TAREFA A =
Responda a estas perguntas com base no texto sobre o processo trabalhista contra a Uber.
(i) Em que período o ex-funcionário afirma ter trabalhado com o aplicativo?
(ii) Quais elementos da relação de emprego o TRT-2 considerou presentes?
(iii) Segundo o ministro, que parcela do valor pago pelo usuário fica com o motorista?
TAREFA B =
Diga se cada afirmação concorda com o texto sobre o processo trabalhista contra a Uber e cite as palavras do texto que decidem a resposta.
(i) A primeira instância reconheceu o vínculo de emprego.
(ii) No recurso ao TST, a Uber alegou não ser uma empresa de transporte.
(iii) O ex-funcionário pedia registro em carteira.
TAREFA C =
Prossiga com o texto sobre o processo trabalhista contra a Uber a partir do ponto em que ele termina.

TEXTO SELECIONADO =
O relator do processo, ministro Breno Medeiros, entendeu que o motorista podia ficar off-line e tinha flexibilidade na prestação de serviços e nos horários de trabalho. Em sua reclamação, o ex-funcionário disse que trabalhou durante quase um ano com o aplicativo, entre julho de 2015 e junho de 2016. Ele pedia registro em carteira.

A primeira instância também negou o vínculo, mas o Tribunal Regional do Trabalho da 2ª Região (TRT-2), em São Paulo, considerou que havia os elementos que caracterizam a relação de emprego: habitualidade, onerosidade, pessoalidade e subordinação. Em seu recurso ao TST, a Uber argumentou que não é uma empresa de transporte, mas uma plataforma em que os motoristas são parceiros e concordam com as condições apresentadas.

Caso inédito

A sustentação empresarial convenceu os juízes. “A ampla flexibilidade do trabalhador em determinar a rotina, os horários de trabalho, os locais em que deseja atuar e a quantidade de clientes que pretende atender por dia é incompatível com o reconhecimento da relação de emprego, que tem como pressuposto básico a subordinação”, concluiu Breno Medeiros. Além disso, segundo o ministro, é preciso considerar que o motorista fica com o equivalente a 75% a 80% do valor pago pelo usuário. “O rateio do valor do serviço em alto percentual a uma das partes evidencia vantagem remuneratória não condizente com o liame de emprego.”

Itens de dados =

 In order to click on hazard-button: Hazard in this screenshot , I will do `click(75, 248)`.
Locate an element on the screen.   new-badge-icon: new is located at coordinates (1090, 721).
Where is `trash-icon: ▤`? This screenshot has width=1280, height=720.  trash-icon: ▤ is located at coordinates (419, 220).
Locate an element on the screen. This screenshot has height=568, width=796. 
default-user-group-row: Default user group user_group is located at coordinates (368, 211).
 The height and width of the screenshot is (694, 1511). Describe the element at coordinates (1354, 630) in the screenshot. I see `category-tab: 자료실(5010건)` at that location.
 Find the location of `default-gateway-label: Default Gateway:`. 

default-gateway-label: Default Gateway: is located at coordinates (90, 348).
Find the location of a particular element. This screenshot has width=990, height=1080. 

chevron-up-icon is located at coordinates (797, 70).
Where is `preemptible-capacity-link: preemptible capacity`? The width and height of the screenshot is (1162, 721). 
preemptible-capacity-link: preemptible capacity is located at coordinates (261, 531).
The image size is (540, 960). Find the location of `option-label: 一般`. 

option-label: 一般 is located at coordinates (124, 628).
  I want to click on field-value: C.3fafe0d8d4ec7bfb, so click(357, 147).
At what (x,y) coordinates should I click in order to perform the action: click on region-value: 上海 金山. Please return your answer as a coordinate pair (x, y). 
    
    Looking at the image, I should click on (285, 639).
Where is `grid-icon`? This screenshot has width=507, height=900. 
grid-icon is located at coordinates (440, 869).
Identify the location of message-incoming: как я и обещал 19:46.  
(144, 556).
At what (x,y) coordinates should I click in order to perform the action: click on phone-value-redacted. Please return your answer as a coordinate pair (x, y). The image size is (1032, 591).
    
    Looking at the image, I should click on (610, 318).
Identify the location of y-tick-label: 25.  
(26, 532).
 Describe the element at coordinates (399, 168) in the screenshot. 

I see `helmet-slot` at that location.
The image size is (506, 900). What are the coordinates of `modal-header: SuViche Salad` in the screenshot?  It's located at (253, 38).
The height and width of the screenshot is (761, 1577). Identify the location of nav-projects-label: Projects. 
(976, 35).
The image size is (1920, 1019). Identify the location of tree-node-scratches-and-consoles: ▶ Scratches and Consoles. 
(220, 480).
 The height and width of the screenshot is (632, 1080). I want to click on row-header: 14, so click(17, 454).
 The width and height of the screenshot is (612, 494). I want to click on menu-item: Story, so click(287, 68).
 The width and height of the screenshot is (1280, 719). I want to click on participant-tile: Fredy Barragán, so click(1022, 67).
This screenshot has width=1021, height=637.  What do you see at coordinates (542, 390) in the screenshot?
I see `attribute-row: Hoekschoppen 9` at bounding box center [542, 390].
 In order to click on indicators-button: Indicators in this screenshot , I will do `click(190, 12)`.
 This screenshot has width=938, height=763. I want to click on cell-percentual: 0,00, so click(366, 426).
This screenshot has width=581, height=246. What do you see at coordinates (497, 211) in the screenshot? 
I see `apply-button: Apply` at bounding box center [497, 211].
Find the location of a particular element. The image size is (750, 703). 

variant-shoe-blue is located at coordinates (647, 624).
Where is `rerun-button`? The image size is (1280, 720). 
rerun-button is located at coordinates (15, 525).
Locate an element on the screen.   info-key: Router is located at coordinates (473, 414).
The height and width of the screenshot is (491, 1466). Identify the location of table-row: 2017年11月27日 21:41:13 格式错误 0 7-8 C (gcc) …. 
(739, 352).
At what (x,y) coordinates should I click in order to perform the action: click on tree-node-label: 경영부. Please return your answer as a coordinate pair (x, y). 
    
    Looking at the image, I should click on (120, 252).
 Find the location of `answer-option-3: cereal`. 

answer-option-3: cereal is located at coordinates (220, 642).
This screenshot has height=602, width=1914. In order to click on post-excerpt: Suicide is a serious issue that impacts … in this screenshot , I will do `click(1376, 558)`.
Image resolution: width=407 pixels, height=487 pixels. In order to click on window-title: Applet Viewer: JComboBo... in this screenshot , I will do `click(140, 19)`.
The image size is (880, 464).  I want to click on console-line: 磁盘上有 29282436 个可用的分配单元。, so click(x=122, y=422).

ÁREA DE RESPOSTA A =
(i) Entre julho de 2015 e junho de 2016.
(ii) Habitualidade, onerosidade, pessoalidade e subordinação.
(iii) O equivalente a 75% a 80%.

ÁREA DE RESPOSTA B =
(i) Não: "A primeira instância também negou o vínculo".
(ii) Sim: "a Uber argumentou que não é uma empresa de transporte".
(iii) Sim: "Ele pedia registro em carteira."

ÁREA DE RESPOSTA C =
O relator observou que o caso era inédito no TST. E afirmou que a Justiça do Trabalho precisa ficar atenta à preservação dos princípios sobre relação de emprego. Já o presidente da Quinta turma, Douglas Alencar, afirmou que não é possível tentar enquadrar essa nova realidade em conceitos “clássicos” previstos na CLT, mas acrescentou que os trabalhadores precisam de proteção social. “É preciso que haja uma inovação legislativa urgente”, defendeu.